By Nii B. Andrews.
In 1994, when South Africa emerged from the darkness of apartheid into an era of inclusiveness and a democratic path, it looked to San imagery for its symbols of unity and renewal.
The RSA’s new coat of arms, unveiled by Thabo Mbeki in April 2000, featured a central image of two men greeting one another thus graphically illustrating the new national motto.
It is in the now-extinct |Xam San language: !ke e: |xarra ||ke. It means: ‘people who are different come together’, an apt sentiment for a divided nation attempting to move on from its violent, divisive past. (The symbols !, | and || denote the clicks that are characteristic of the Khoisan languages.)
With the coat of arms and motto in the forefront of RSA’s new, multi-ethnic identity, the San and their rock art have indeed ‘arrived’ – but only after a long and tragic history.
The need for ‘people who are different [to] come together’ is still painfully acute.
If we include the engraved geometric patterns on small pieces of ochre from a cave on the southern Cape coast, then San art goes back just over 70,000 years.
The earliest known representational art comes from the Apollo 11 Cave in southern Namibia where painted pieces of stone have been found to have images of animals and a creature that appears to be a feline with human legs.
These are dated to 27,000 years ago by means of radio-carbon. They are therefore as much as 10,000 years older than the wall paintings in the famous Upper Palaeolithic cave Lascaux in France.
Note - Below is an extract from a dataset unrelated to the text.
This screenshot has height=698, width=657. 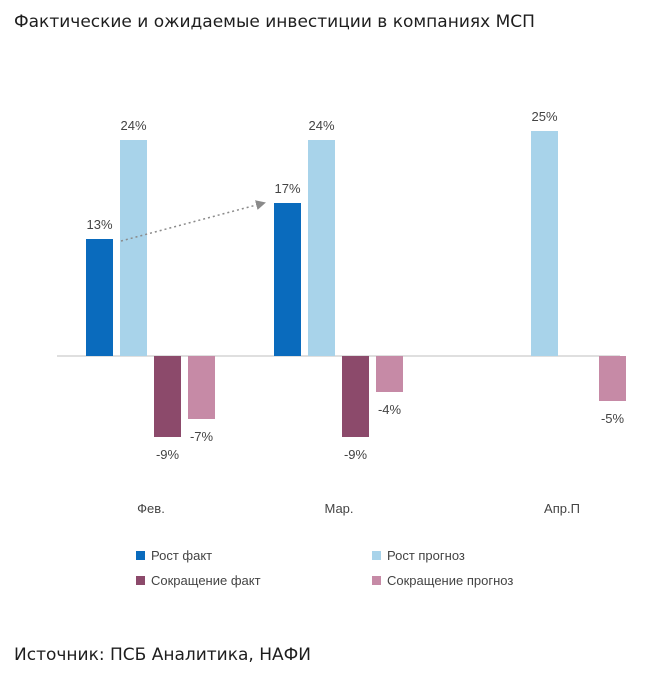 What do you see at coordinates (338, 508) in the screenshot?
I see `category-label-2: Мар.` at bounding box center [338, 508].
Today, San art is one of the most exciting, yet least known movements in contemporary art: a non-Western tradition at once ancient and modern, immediate and other and fully partof CAA.
It is only in the last thirty years that the complex iconography of San art- stylised animal and plant forms – first set down in rock paintings, carvings and body-art, has begun to be fixed in permanent and portable media, as paintings on canvas and prints on paper.
Since the 1970s, Rebecca Hossack Art Gallery in London, has gained an international reputation for promoting aboriginal art.
And for the last thirty years, Rebecca Hossack has forged and maintained a close connection with San artists; she has visited the Kalahari, and mounted a series of ground-breaking shows of San art in both London and New York.
In the process, she has brought to the attention of an international audience of collectors, scholars and gallerists the “extraordinary freshness and power – imbued with both a sense of the eternal rhythms of nature and the contemporary socio-political concerns of a marginalised people”.
A new art movement has been born.
The proposed exhibition will provide a comprehensive survey of contemporary San art from 5th June – 3rd July 2021, in London.